Random sampling: replicate v. rep

2 minute read Published:

A short post to describe repeatedly randomly generating objects.

The problem: you want to generate a random collection of letters.

letters %>% sample(size = 4) %>% paste0(collapse = "") 
## [1] "dlcz"

Great. Now do it 10 times.

letters %>% sample(size = 4) %>% paste0(collapse = "") %>% rep(8)
## [1] "rwuj" "rwuj" "rwuj" "rwuj" "rwuj" "rwuj" "rwuj" "rwuj"

😖. Why am I like this. Ok, rep copies the object 8 times. It doesn’t draw 8 samples. So just write a function:

sample_letters <- function(size = 4) {
  letters %>% sample(size = size) %>% paste0(collapse = "")
}
rep_ <- purrr::safely(rep)
rep_(sample_letters, 8) %>% .$error %>% .$message
## [1] "attempt to replicate an object of type 'closure'"

This gd thing (although I learned a bit about safely here, 👍). It wants to repeat the function definition, not repeatedly run the function. Ok.

rep(sample_letters(), 8)
## [1] "vftc" "vftc" "vftc" "vftc" "vftc" "vftc" "vftc" "vftc"

Gd-it. Same problem. It runs the function once, then repeats the object 8 times. Ok, surely if I use lapply (or sapply = simplify apply?), which is designed to run functions a million times, this will work

sapply(1:8, function(x) { sample_letters() }) 
## [1] "eyuh" "jqei" "qnpw" "owqn" "kymu" "cvmx" "vmfy" "krio"

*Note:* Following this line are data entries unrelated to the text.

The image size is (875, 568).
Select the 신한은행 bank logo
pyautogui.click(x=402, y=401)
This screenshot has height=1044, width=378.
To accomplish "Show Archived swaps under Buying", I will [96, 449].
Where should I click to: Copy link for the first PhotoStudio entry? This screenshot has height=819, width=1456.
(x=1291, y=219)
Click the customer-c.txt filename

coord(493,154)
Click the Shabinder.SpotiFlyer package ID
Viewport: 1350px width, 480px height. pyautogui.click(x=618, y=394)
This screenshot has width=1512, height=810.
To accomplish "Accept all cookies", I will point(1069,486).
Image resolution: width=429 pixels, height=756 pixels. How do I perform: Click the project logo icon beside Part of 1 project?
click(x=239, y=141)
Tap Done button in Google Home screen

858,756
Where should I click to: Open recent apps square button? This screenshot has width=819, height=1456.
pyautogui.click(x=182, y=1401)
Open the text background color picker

Ugh, finally. But a pyrrhic victory. The code is ugly and horrible and requires a function argument that we throw away like plastic bottles in the ocean and those arguments will come back and kill us all.

Ok, double-checking the documentation in lapply, there’s finally one to do what I want. But of course (to Hadley’s dismay, I’m sure), the syntax is halfway between lapply and rep, which makes it impossible to remember.

replicate(8, sample_letters())
## [1] "wivo" "ctrj" "itfz" "iyac" "sbhu" "ofju" "bdpn" "idmb"

The n argument comes first like an apply, while in rep it comes second, but it’s called replicate and not rapply. On top of that, you can hack the regular lapply call to draw it randomly (as long as the size argument is in sample_letters), but now we’ve dropped the parentheses!

sapply(rep(4, 8), sample_letters)
## [1] "pwcl" "aqrg" "lmqo" "vrnh" "jfpy" "mzes" "omhe" "sfjw"

If we do that with replicate, it replicates the function definition. 😡. These are the mental steps I go through everytime I want to randomly sample something (usually just for fake data and testing).

Answer, for now

replicate(8, sample_letters())
## [1] "micu" "avot" "tobx" "myfv" "oley" "nlbz" "zsyb" "iyht"

To do: understand wtf it’s ok to repeat a function definition (like in replicate without parentheses) but not other times (like in rep without parentheses).